WHAT IS NEEDED >> Starting at the line that contains "Collapse the 1. 内容规划 group", write out every line through the last one in the records below, word for word. Leave out any pictures.

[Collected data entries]
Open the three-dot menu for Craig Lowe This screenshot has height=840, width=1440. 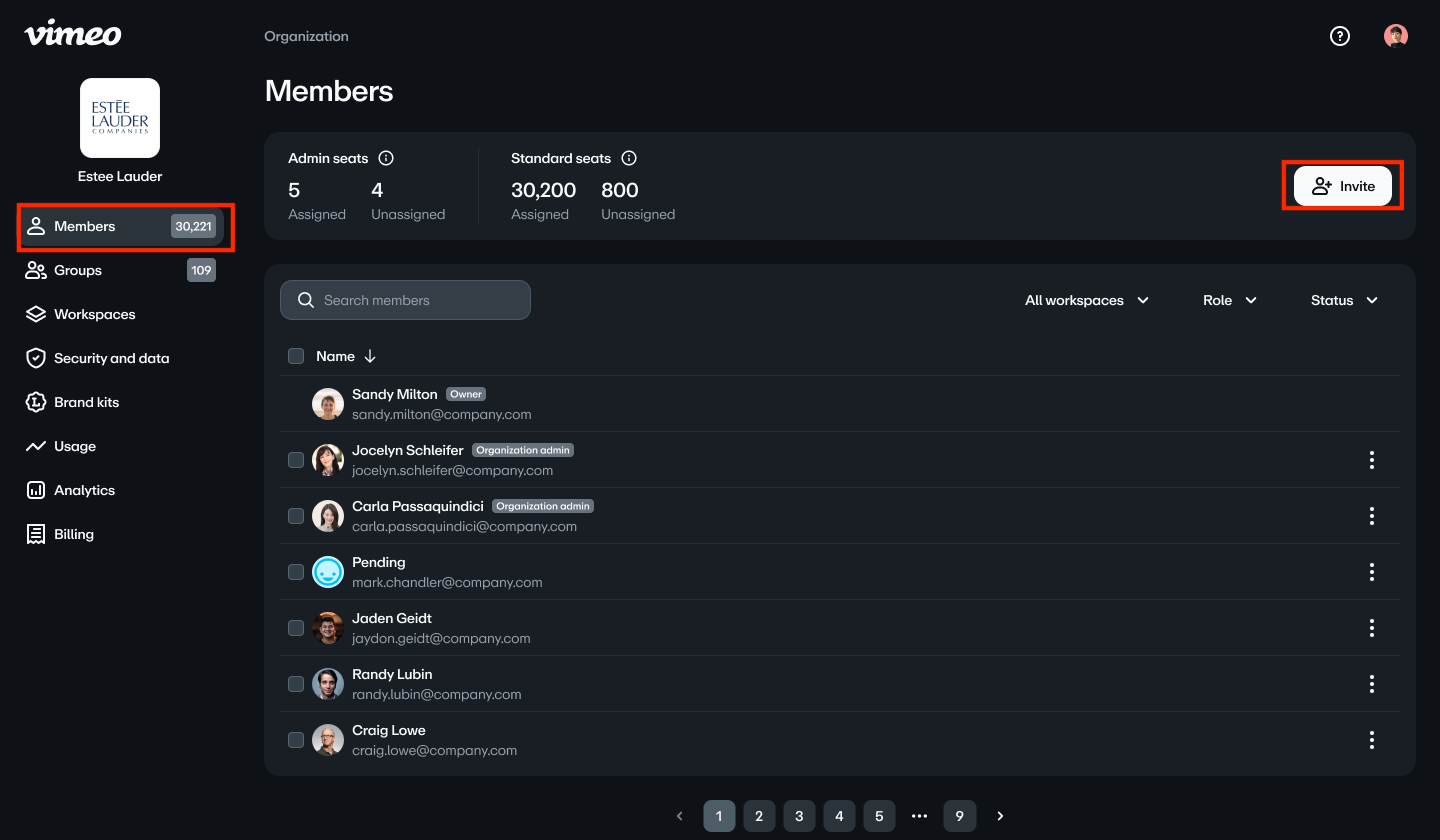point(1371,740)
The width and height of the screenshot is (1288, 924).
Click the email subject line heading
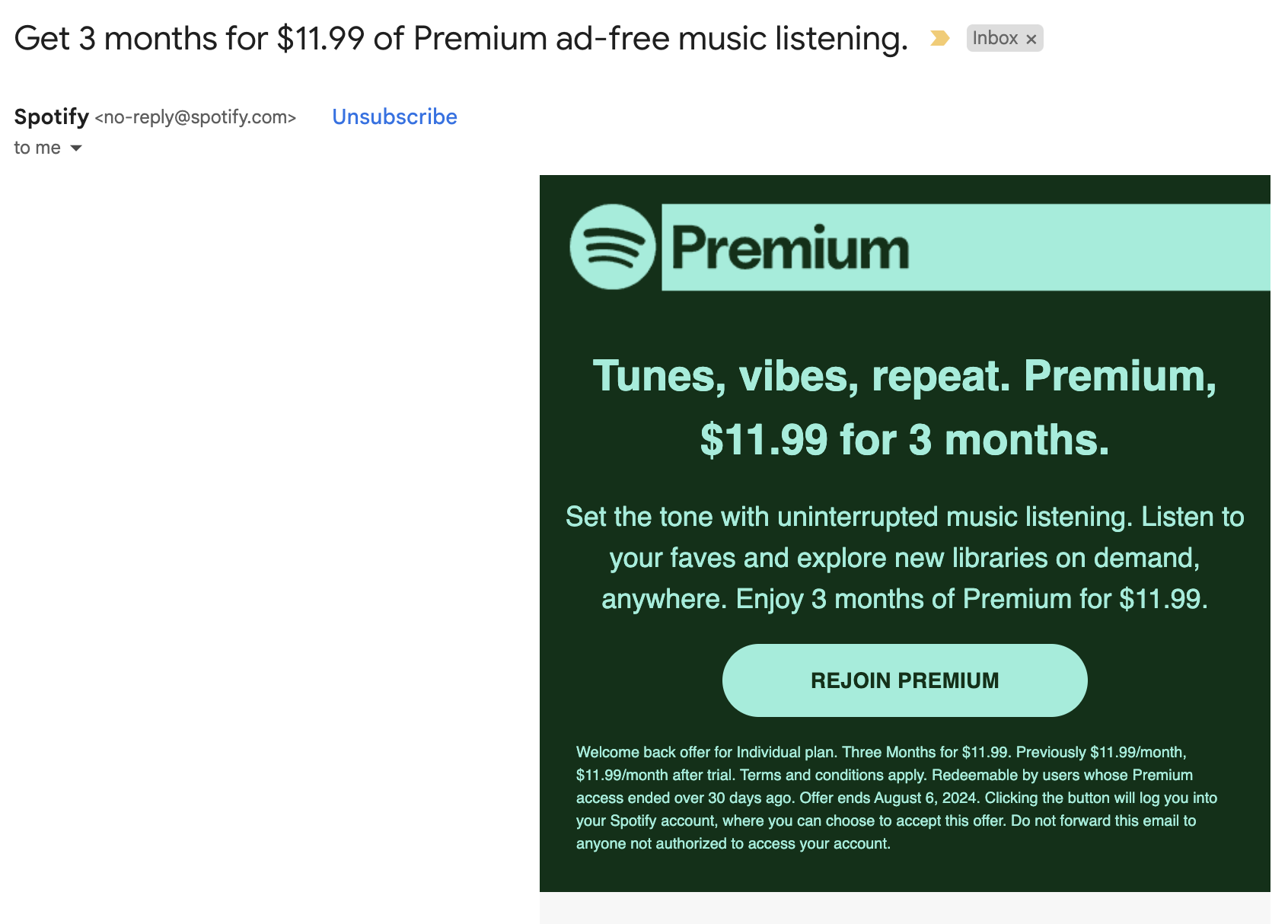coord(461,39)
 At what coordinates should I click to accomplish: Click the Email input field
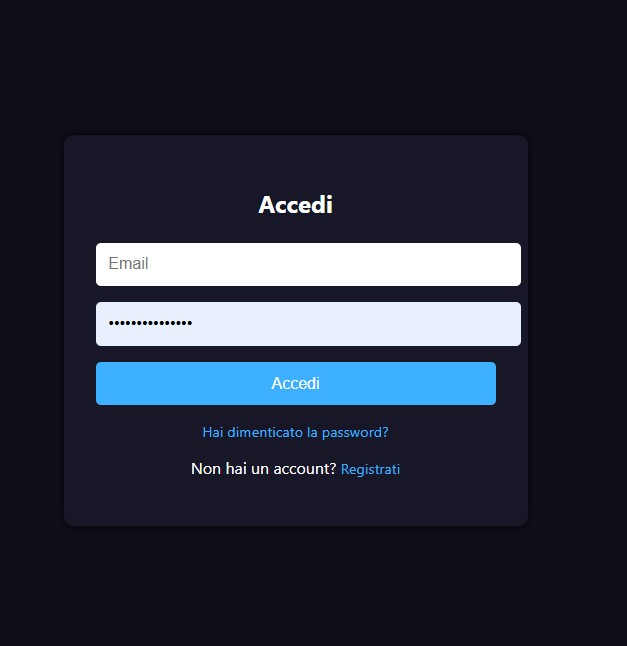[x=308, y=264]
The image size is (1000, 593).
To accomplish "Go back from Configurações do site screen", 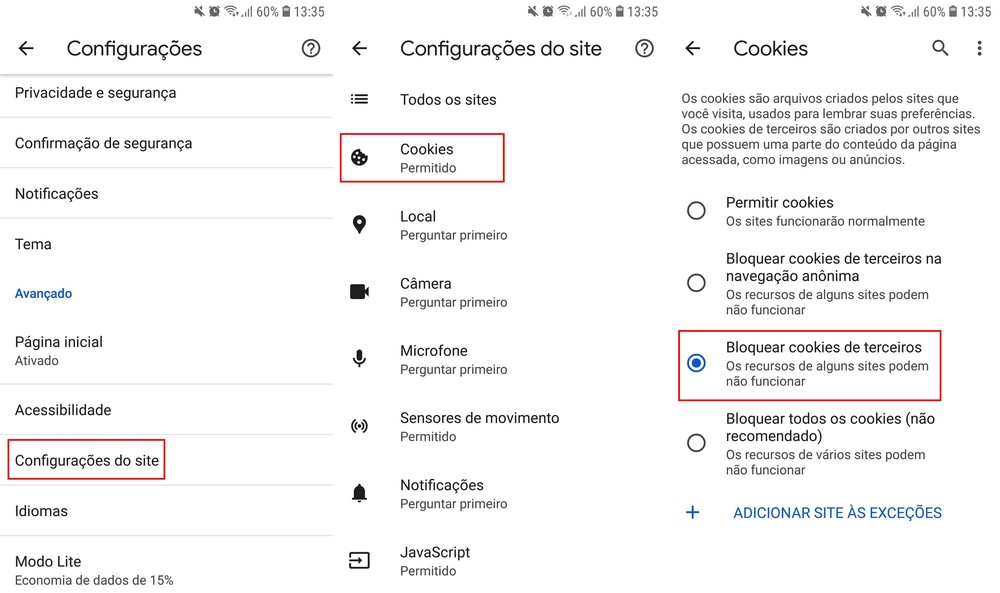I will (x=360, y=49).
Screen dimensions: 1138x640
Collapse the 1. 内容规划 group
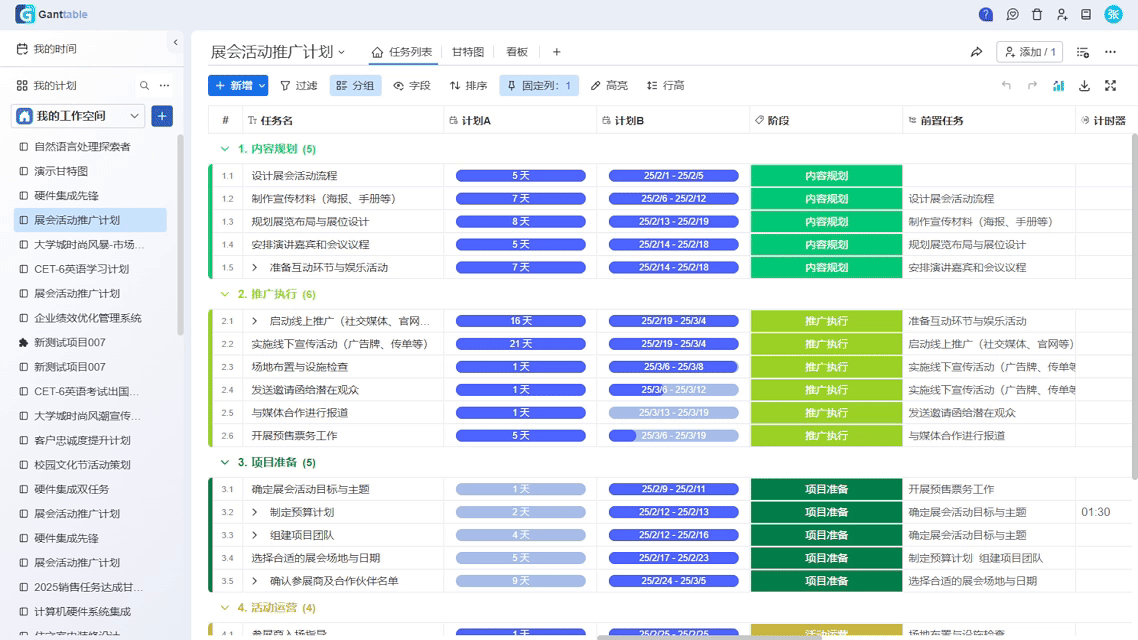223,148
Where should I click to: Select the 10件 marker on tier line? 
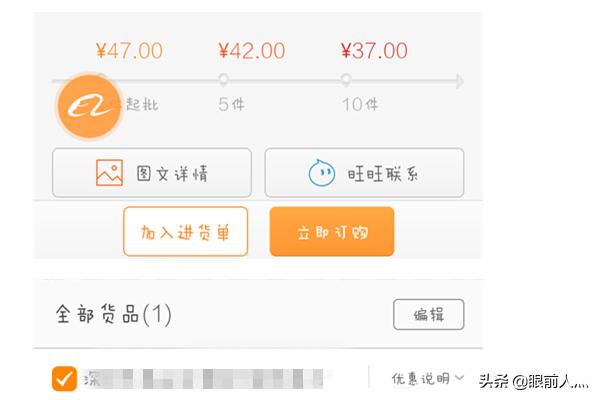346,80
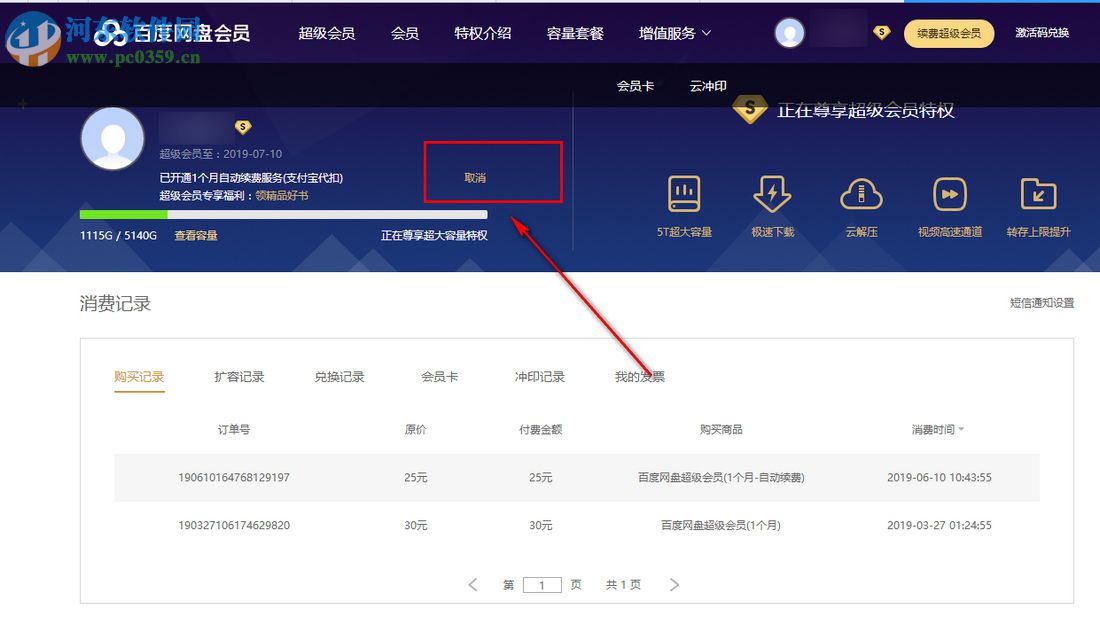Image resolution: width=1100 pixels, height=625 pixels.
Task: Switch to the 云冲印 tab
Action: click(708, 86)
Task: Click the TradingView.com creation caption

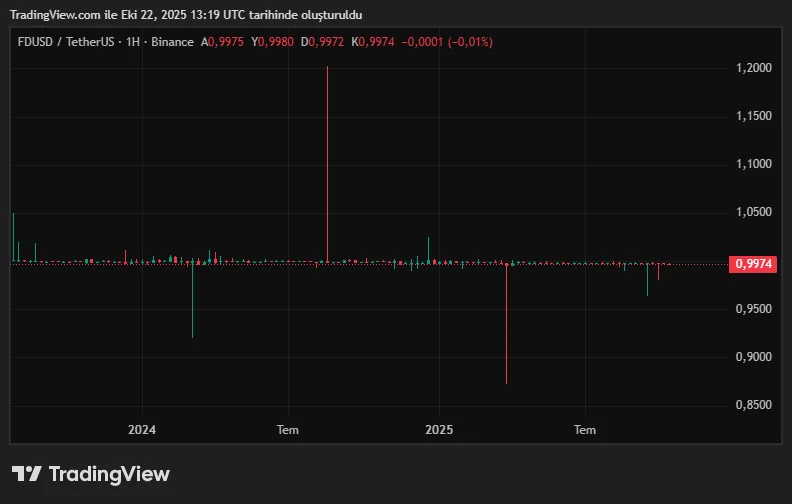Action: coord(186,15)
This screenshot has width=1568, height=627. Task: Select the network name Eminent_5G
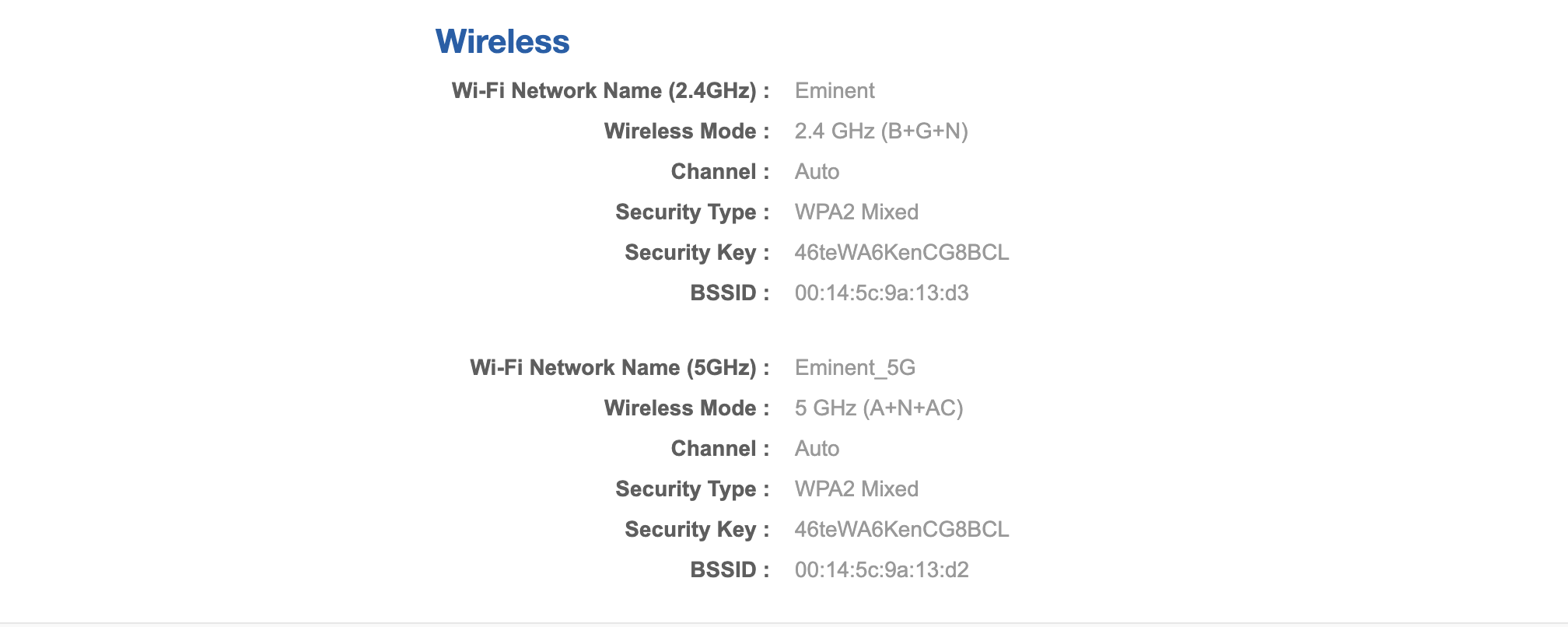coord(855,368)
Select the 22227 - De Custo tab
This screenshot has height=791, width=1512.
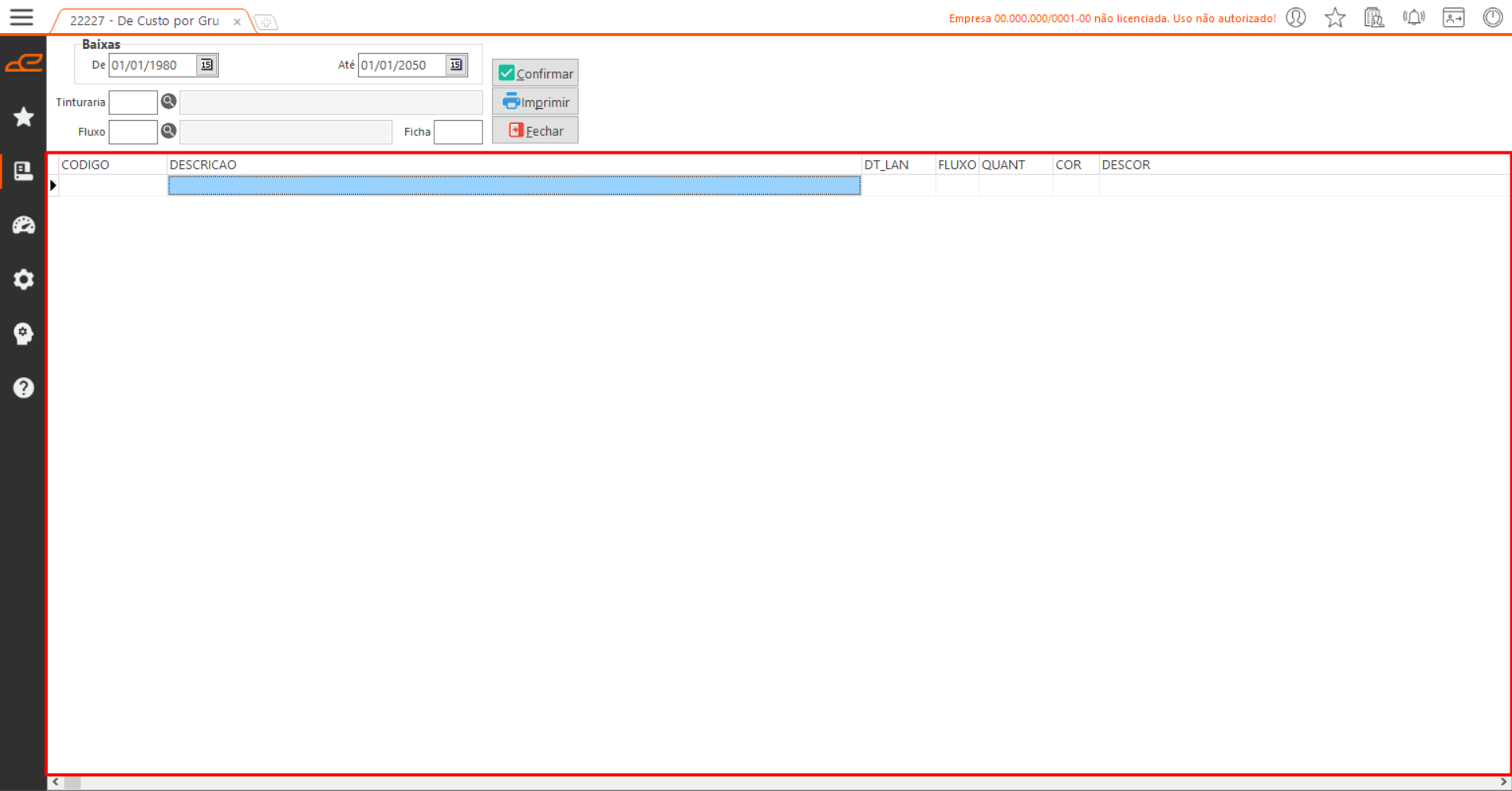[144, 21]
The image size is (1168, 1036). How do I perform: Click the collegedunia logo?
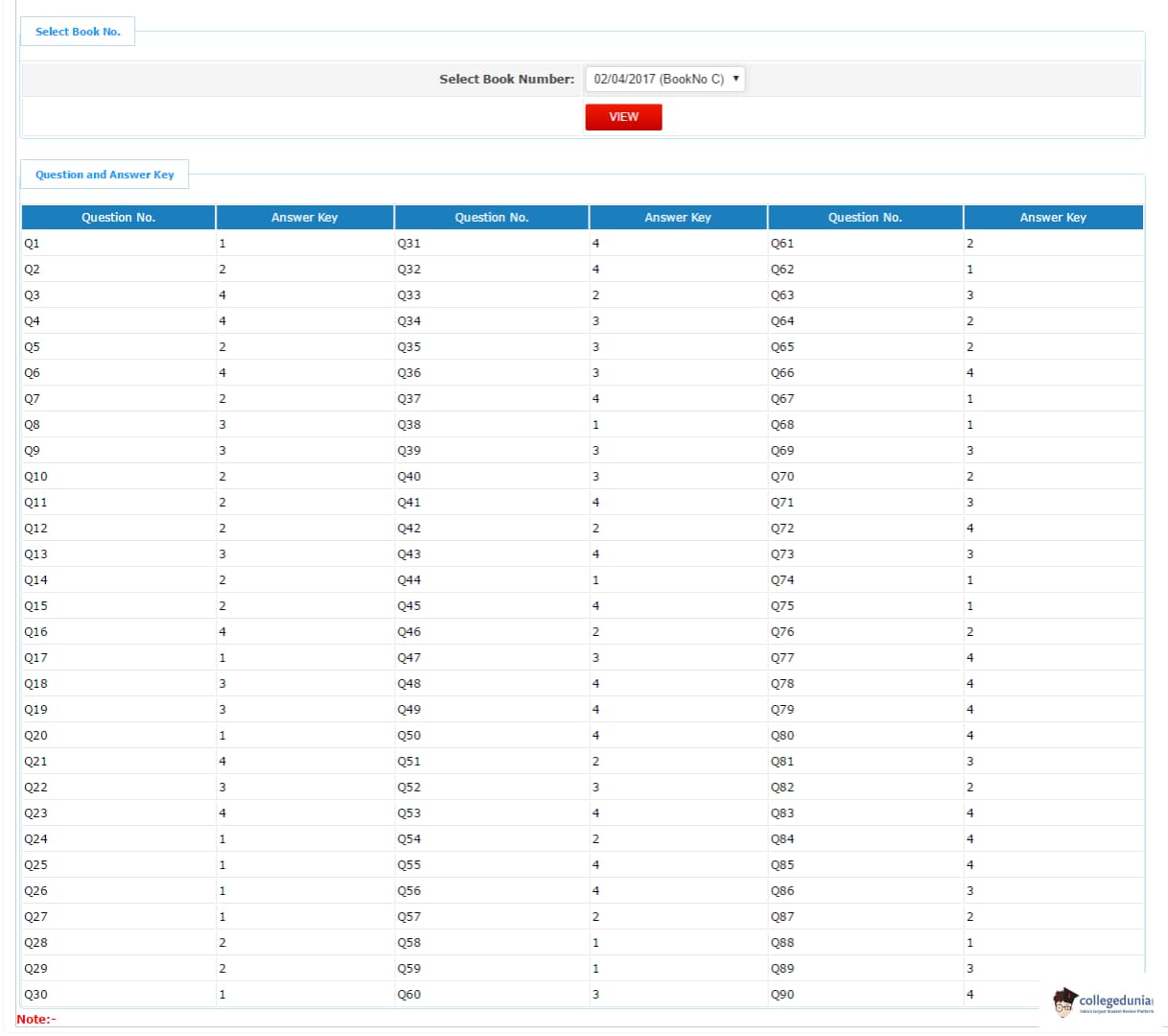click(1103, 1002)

RESULT FOR THIS TASK >>
Collapse the 1. 内容规划 group
223,148
Where should I click to: Select the 10件 marker on tier line? 
346,80
Image resolution: width=1100 pixels, height=625 pixels.
Task: Switch to the 云冲印 tab
Action: click(708, 86)
Task: Click the TradingView.com creation caption

Action: coord(186,15)
This screenshot has width=1568, height=627. Task: Select the network name Eminent_5G
coord(855,368)
Select the 22227 - De Custo tab
This screenshot has height=791, width=1512.
[144, 21]
The image size is (1168, 1036). How do I perform: Click the collegedunia logo?
click(1103, 1002)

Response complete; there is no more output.